(MATERIAL SHOWN)
=== Begin Enclosure ===
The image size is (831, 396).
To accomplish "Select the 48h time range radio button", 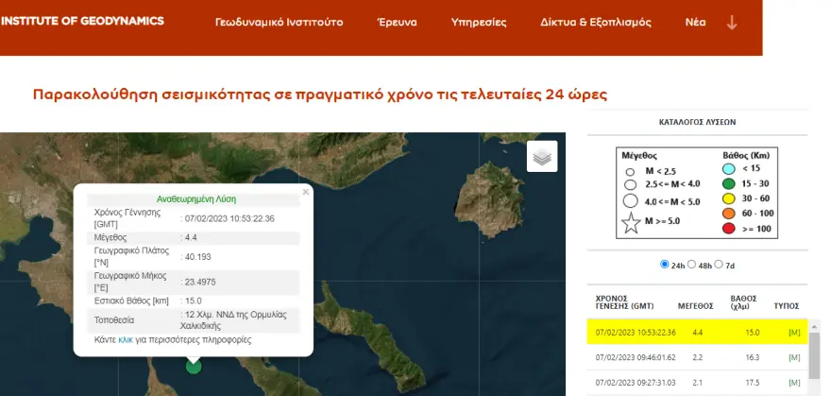I will (x=692, y=265).

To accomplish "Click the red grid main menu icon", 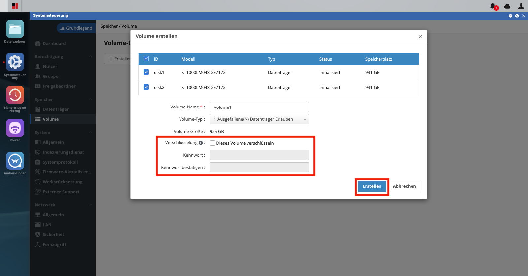I will pyautogui.click(x=15, y=6).
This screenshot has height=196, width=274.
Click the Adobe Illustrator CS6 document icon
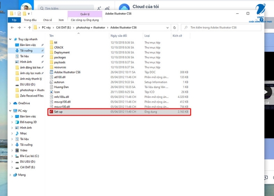click(x=51, y=72)
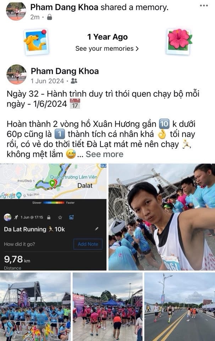The height and width of the screenshot is (341, 215).
Task: Open Pham Dang Khoa profile name at top
Action: click(x=64, y=7)
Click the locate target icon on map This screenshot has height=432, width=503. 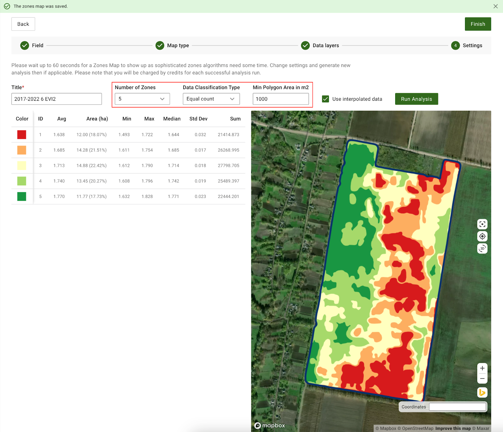(482, 236)
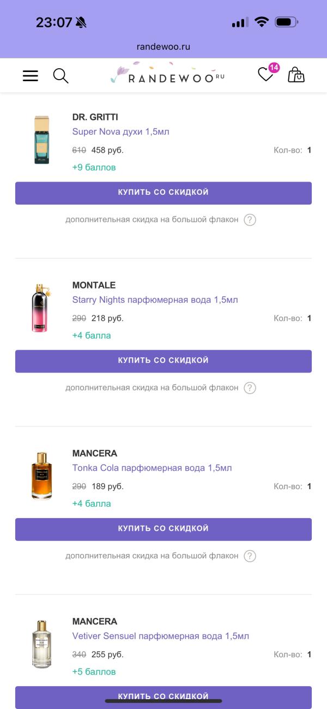Show discount help for Dr. Gritti

(x=250, y=220)
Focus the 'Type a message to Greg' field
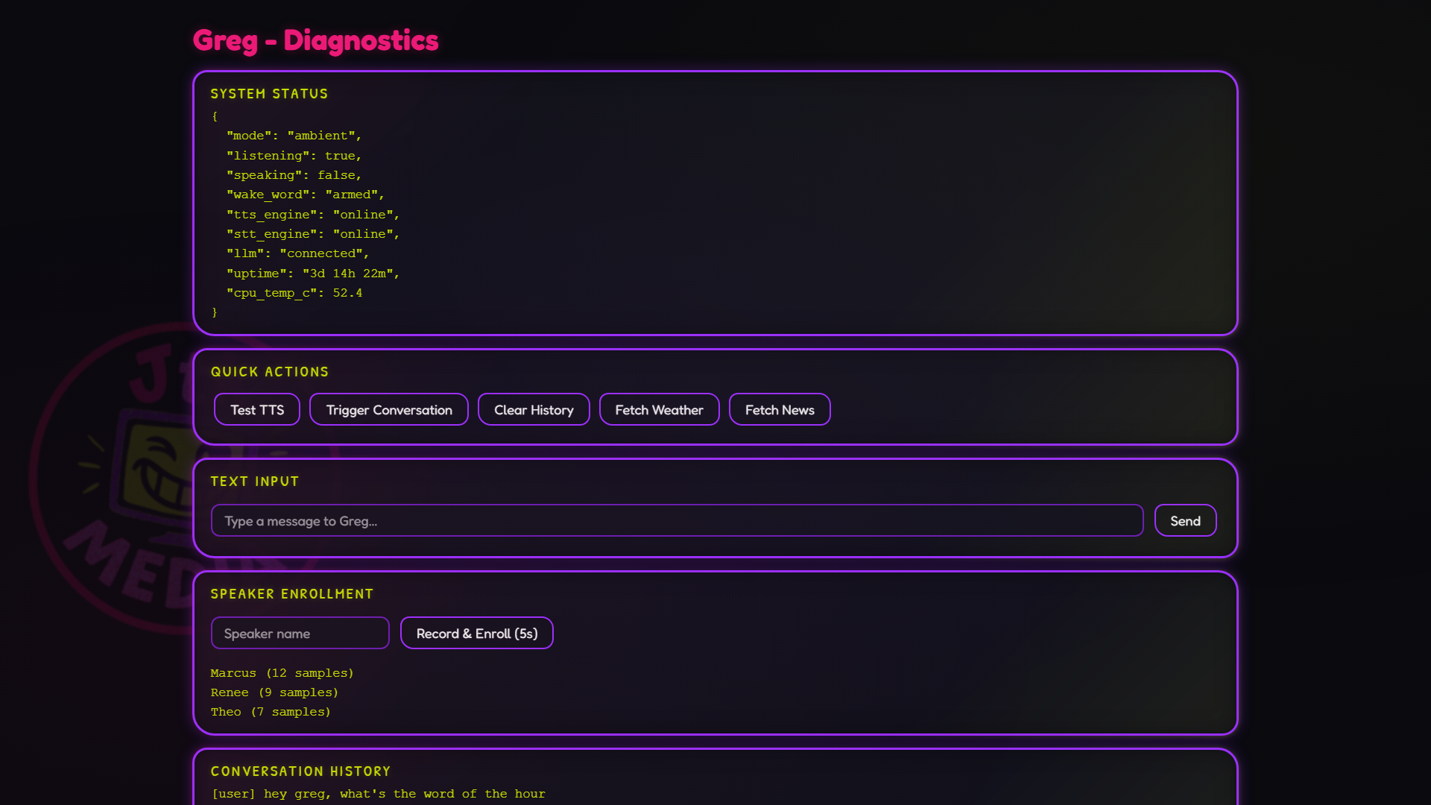Screen dimensions: 1431x805 [x=677, y=520]
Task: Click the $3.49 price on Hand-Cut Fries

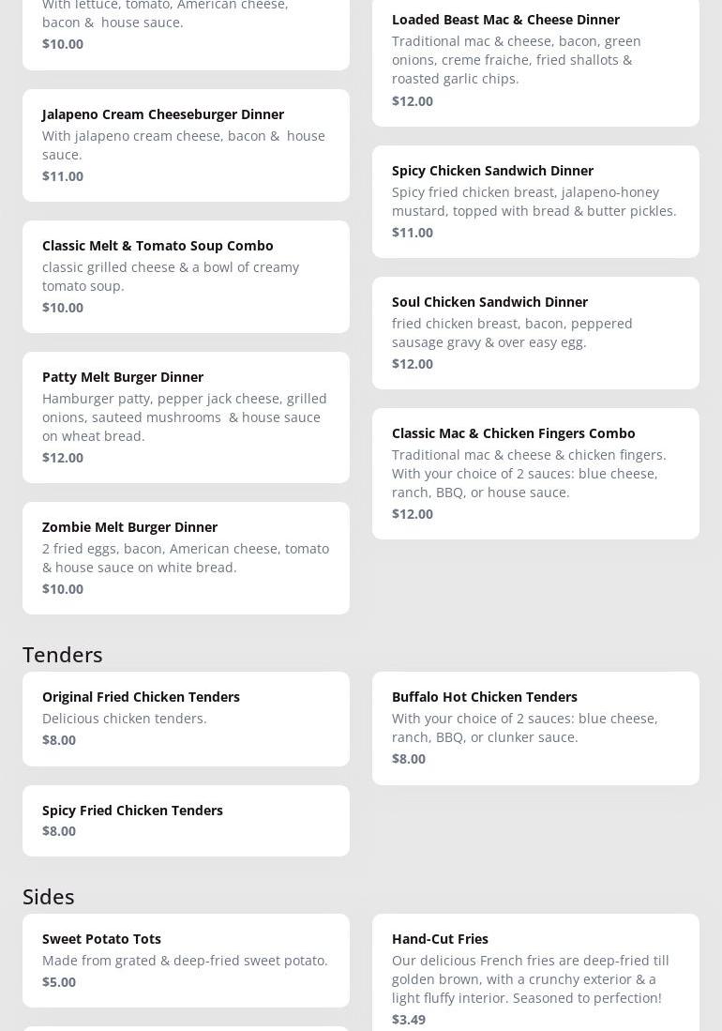Action: tap(409, 1019)
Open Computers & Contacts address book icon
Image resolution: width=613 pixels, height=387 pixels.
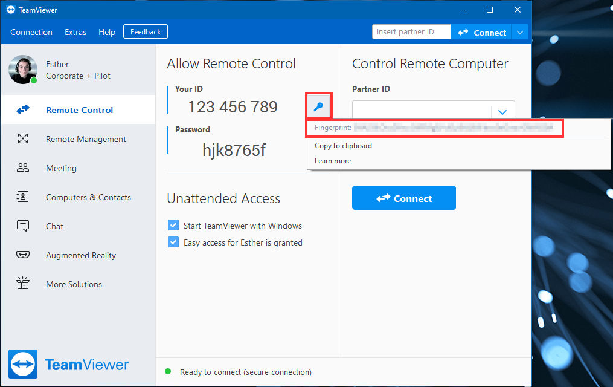pyautogui.click(x=23, y=197)
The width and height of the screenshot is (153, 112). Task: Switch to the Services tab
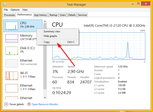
=== End Enclosure ===
(PROBLEM REQUIREMENTS) A picture must not appear in the copy. Transcribe exactly the lines from the one with "Image resolution: width=613" through the final line of the entries, both included, and no more.

(TASK SOLUTION)
Image resolution: width=613 pixels, height=387 pixels.
pyautogui.click(x=23, y=197)
The width and height of the screenshot is (153, 112). Task: Switch to the Services tab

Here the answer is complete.